Items from a dataset
BEGIN

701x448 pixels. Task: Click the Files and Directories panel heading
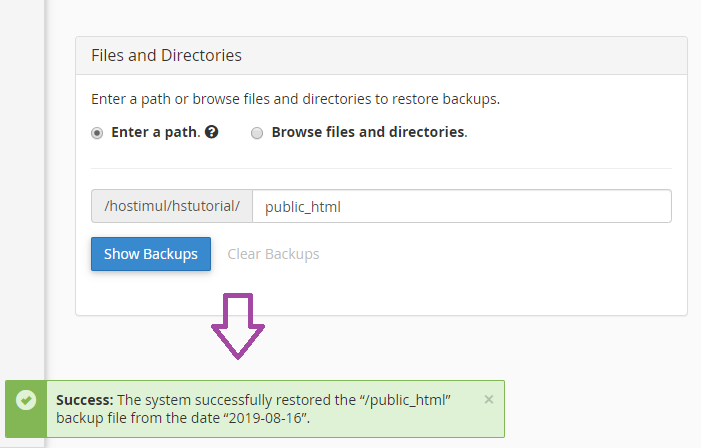[166, 55]
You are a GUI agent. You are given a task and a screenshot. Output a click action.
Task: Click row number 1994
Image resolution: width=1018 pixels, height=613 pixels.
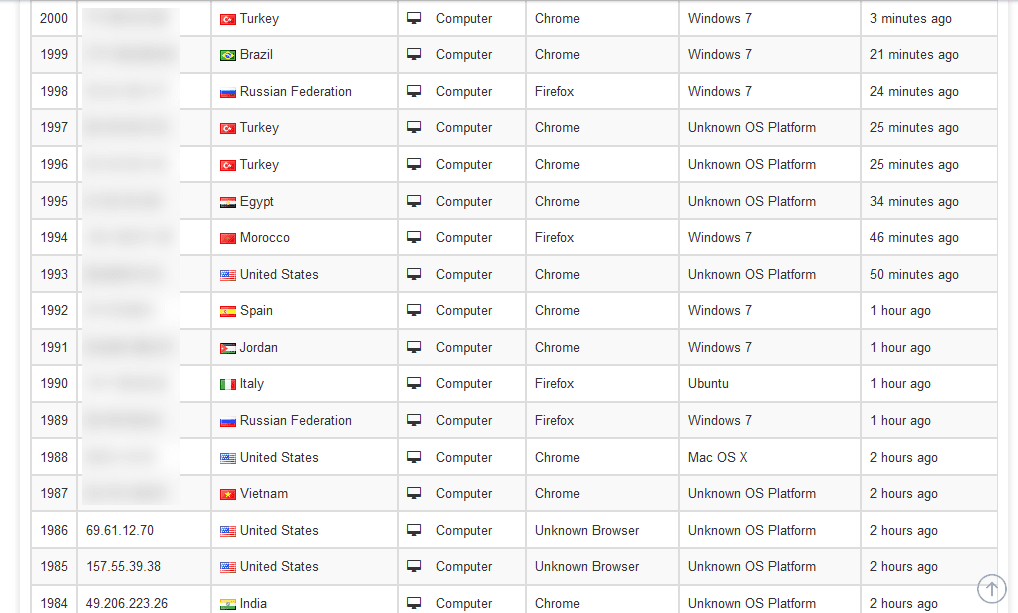(x=54, y=237)
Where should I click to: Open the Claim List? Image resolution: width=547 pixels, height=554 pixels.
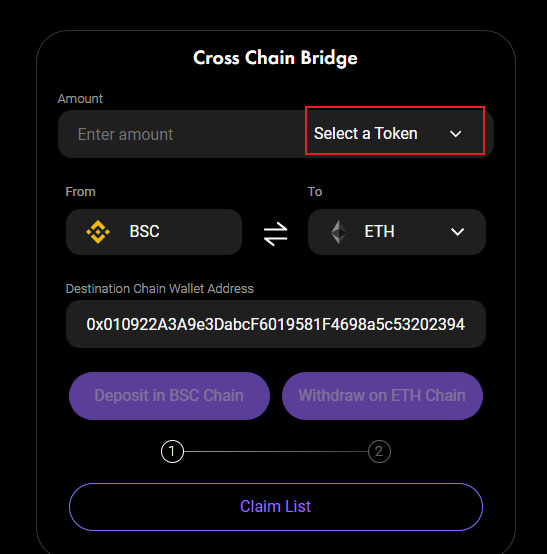tap(276, 507)
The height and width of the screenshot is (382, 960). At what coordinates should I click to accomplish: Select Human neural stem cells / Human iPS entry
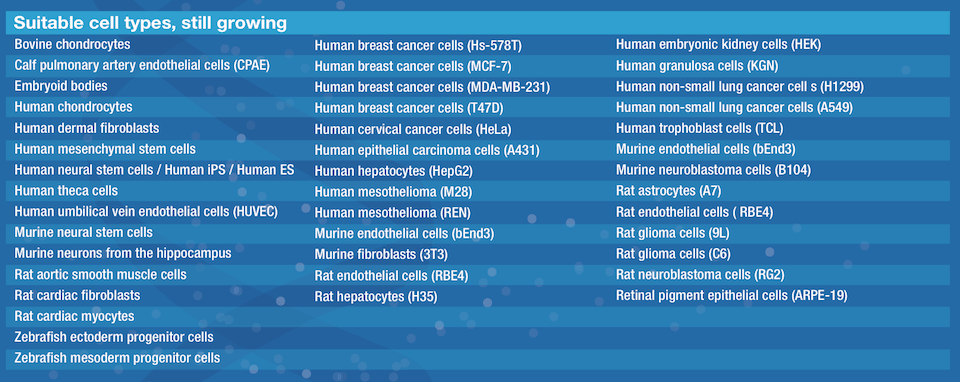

END

## [Action item]
Locate the line containing "Image resolution: width=1018" in the records above, then output it and every line after it through the last, excluding pictures.

## [Result for this exercise]
Image resolution: width=1018 pixels, height=613 pixels.
(x=54, y=237)
Where should I click to: Open the Claim List? Image resolution: width=547 pixels, height=554 pixels.
tap(276, 507)
The height and width of the screenshot is (382, 960). At what coordinates should I click to accomplish: Select Human neural stem cells / Human iPS entry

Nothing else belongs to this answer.